Perdoem o trocadilho, mas pelo que entendi, os restaurantes só querem o “filé”.


Não é querer o filé. O iFood, por exemplo, cobra 27% do produto só de taxas! Isso é não é pouca coisa.
Vítor Gomes Neves Oliveira
Independente do preço, o mínimo que eu espero é não ir ir parar no hospital por intoxicação alimentar.
@ksio89
O restaurante não é obrigado a permanecer na plataforma, esses são os termos do serviço.



ThiagoFranklin:

Uma vez pedi uma comida Japonesa para minha esposa no iFood em um “restaurante”, o tal estabelecimento era na casa do cara que preparava a refeição e fazia as entregas. Não preciso né dizer que ela teve um intoxicação alimentar brava! Nuca mais pedimos nada em restaurante que não tivesse porta aberta e que seja conhecido.

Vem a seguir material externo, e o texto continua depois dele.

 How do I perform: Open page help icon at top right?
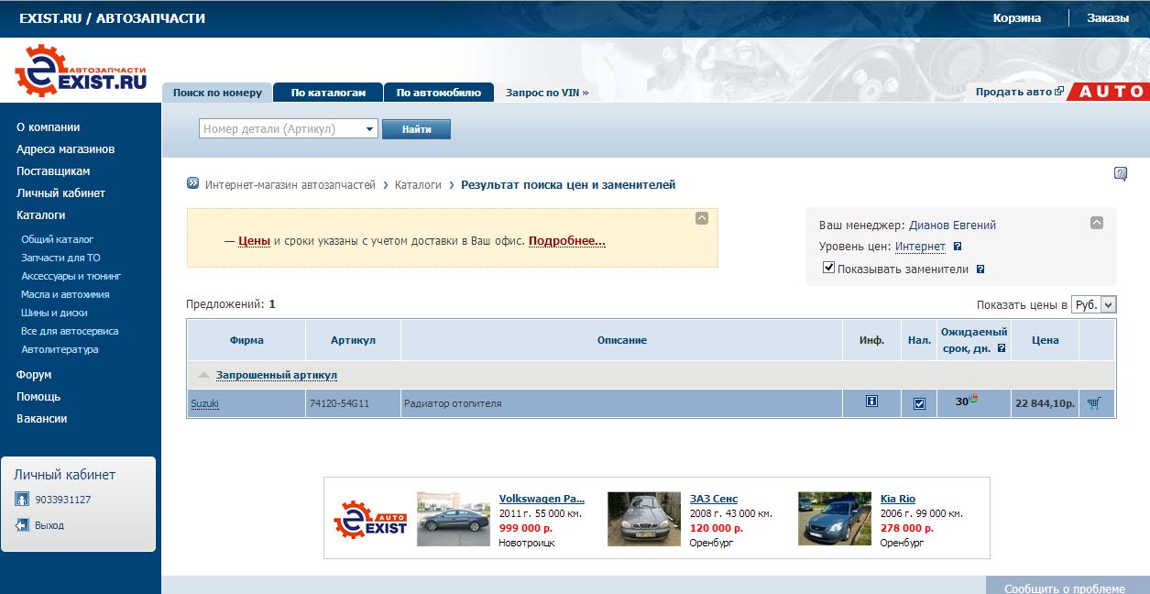(x=1120, y=174)
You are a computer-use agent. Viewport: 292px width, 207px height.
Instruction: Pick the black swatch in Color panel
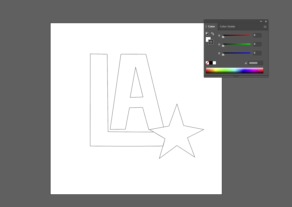click(x=211, y=63)
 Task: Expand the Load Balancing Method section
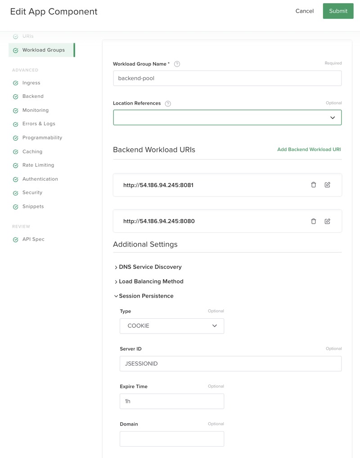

Comida japonesa é o tipo de prato que só da pra comer em restaurante que garanta a procedência dos alimentos, visto que boa parte será consumida cru, o que no Brasil dá pra contar nos dedos. Eu não tenho coragem de pedir sushi ou sashimi em aplicativo de entrega.
Thiago Franklin
Pois é, mas na época do acontecido ifood era novidade então não tinhamos ideia deste tipo de problema. hoje vc compra até chup…chup pelo ifood.
@ksio89
Entendo. Se bem que nem precisa ser comida japonesa, uma vez pedi duas quentinhas pro almoço, usando um cupom do Uber Eats, e a comida tava com gosto esquisito. Não consegui comer a minha toda e minha mãe nem comeu o dela e ainda reclamou comigo que a marmita tava horrível kkkkk.
Não cheguei a passar mal, mas evitei pedir quentinha em aplicativo depois dessa, pois é o típico prato de “dark kitchen”.
Everton Machado
Ah sente sim, e como sente
E o bolso também, com o gasto com as medicações.